Output each record exactly, with nothing omitted.

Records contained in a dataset
******************************

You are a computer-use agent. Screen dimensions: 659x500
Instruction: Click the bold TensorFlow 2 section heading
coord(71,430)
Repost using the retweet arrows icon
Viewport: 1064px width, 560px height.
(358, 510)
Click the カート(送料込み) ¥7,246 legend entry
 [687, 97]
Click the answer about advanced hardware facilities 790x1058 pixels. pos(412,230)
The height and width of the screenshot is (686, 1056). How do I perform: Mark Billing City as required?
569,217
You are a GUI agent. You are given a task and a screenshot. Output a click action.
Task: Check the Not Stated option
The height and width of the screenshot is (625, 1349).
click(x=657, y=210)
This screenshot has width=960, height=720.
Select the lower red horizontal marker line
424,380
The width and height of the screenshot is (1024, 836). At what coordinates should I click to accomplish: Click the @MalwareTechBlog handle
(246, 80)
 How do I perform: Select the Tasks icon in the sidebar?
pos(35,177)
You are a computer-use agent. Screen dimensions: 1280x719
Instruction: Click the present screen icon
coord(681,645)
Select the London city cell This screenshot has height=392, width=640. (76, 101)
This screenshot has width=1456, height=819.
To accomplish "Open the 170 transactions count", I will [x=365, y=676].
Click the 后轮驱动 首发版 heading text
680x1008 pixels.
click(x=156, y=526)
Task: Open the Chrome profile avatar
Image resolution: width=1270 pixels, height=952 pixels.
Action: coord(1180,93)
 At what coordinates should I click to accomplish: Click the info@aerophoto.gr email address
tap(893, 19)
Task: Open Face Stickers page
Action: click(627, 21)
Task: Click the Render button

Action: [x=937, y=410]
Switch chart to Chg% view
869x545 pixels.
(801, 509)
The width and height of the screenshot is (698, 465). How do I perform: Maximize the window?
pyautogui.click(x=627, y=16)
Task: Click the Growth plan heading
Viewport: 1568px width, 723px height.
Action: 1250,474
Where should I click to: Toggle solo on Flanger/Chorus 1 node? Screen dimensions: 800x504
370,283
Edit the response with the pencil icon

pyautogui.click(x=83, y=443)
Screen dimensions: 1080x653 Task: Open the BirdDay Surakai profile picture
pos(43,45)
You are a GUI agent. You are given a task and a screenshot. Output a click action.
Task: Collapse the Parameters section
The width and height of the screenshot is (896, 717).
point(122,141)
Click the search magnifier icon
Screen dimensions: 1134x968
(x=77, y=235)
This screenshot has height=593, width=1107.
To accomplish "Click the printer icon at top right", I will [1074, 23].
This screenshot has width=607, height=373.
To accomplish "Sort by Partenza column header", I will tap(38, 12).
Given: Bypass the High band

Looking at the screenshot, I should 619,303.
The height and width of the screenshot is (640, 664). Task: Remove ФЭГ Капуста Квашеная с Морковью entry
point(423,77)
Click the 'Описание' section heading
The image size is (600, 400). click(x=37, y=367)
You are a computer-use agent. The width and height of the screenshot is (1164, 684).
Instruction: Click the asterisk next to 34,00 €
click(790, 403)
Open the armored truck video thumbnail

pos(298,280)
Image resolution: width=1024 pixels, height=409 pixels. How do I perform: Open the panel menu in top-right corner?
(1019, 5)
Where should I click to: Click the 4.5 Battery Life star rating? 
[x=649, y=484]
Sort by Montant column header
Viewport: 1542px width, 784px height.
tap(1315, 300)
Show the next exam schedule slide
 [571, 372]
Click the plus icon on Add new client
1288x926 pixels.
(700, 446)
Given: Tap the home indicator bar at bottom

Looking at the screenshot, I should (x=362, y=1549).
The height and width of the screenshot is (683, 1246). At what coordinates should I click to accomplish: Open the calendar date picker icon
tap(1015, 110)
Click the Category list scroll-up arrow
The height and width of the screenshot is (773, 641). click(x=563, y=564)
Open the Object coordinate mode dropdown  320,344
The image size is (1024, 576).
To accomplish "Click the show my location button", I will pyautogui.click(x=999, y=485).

******************************

Response:
You are a computer-use agent. Screen dimensions: 659x500
Instruction: Click the bold TensorFlow 2 section heading
coord(71,430)
Repost using the retweet arrows icon
Viewport: 1064px width, 560px height.
(358, 510)
Click the カート(送料込み) ¥7,246 legend entry
 [687, 97]
Click the answer about advanced hardware facilities 790x1058 pixels. pos(412,230)
The height and width of the screenshot is (686, 1056). How do I perform: Mark Billing City as required?
569,217
You are a GUI agent. You are given a task and a screenshot. Output a click action.
Task: Check the Not Stated option
The height and width of the screenshot is (625, 1349).
click(x=657, y=210)
This screenshot has width=960, height=720.
Select the lower red horizontal marker line
424,380
The width and height of the screenshot is (1024, 836). At what coordinates should I click to accomplish: Click the @MalwareTechBlog handle
(246, 80)
 How do I perform: Select the Tasks icon in the sidebar?
pos(35,177)
You are a computer-use agent. Screen dimensions: 1280x719
Instruction: Click the present screen icon
coord(681,645)
Select the London city cell This screenshot has height=392, width=640. (76, 101)
This screenshot has width=1456, height=819.
To accomplish "Open the 170 transactions count", I will [x=365, y=676].
Click the 后轮驱动 首发版 heading text
680x1008 pixels.
click(x=156, y=526)
Task: Open the Chrome profile avatar
Image resolution: width=1270 pixels, height=952 pixels.
Action: coord(1180,93)
 At what coordinates should I click to accomplish: Click the info@aerophoto.gr email address
tap(893, 19)
Task: Open Face Stickers page
Action: click(627, 21)
Task: Click the Render button

Action: [x=937, y=410]
Switch chart to Chg% view
869x545 pixels.
(801, 509)
The width and height of the screenshot is (698, 465). How do I perform: Maximize the window?
pyautogui.click(x=627, y=16)
Task: Click the Growth plan heading
Viewport: 1568px width, 723px height.
Action: 1250,474
Where should I click to: Toggle solo on Flanger/Chorus 1 node? Screen dimensions: 800x504
370,283
Edit the response with the pencil icon

pyautogui.click(x=83, y=443)
Screen dimensions: 1080x653 Task: Open the BirdDay Surakai profile picture
pos(43,45)
You are a GUI agent. You are given a task and a screenshot. Output a click action.
Task: Collapse the Parameters section
The width and height of the screenshot is (896, 717).
point(122,141)
Click the search magnifier icon
Screen dimensions: 1134x968
(x=77, y=235)
This screenshot has height=593, width=1107.
To accomplish "Click the printer icon at top right", I will [1074, 23].
This screenshot has width=607, height=373.
To accomplish "Sort by Partenza column header", I will tap(38, 12).
Given: Bypass the High band

Looking at the screenshot, I should 619,303.
The height and width of the screenshot is (640, 664). Task: Remove ФЭГ Капуста Квашеная с Морковью entry
point(423,77)
Click the 'Описание' section heading
The image size is (600, 400). click(x=37, y=367)
You are a computer-use agent. The width and height of the screenshot is (1164, 684).
Instruction: Click the asterisk next to 34,00 €
click(790, 403)
Open the armored truck video thumbnail

pos(298,280)
Image resolution: width=1024 pixels, height=409 pixels. How do I perform: Open the panel menu in top-right corner?
(1019, 5)
Where should I click to: Click the 4.5 Battery Life star rating? 
[x=649, y=484]
Sort by Montant column header
Viewport: 1542px width, 784px height.
tap(1315, 300)
Show the next exam schedule slide
 [571, 372]
Click the plus icon on Add new client
1288x926 pixels.
(700, 446)
Given: Tap the home indicator bar at bottom

Looking at the screenshot, I should (x=362, y=1549).
The height and width of the screenshot is (683, 1246). At what coordinates should I click to accomplish: Open the calendar date picker icon
tap(1015, 110)
Click the Category list scroll-up arrow
The height and width of the screenshot is (773, 641). click(x=563, y=564)
Open the Object coordinate mode dropdown  320,344
The image size is (1024, 576).
To accomplish "Click the show my location button", I will pyautogui.click(x=999, y=485).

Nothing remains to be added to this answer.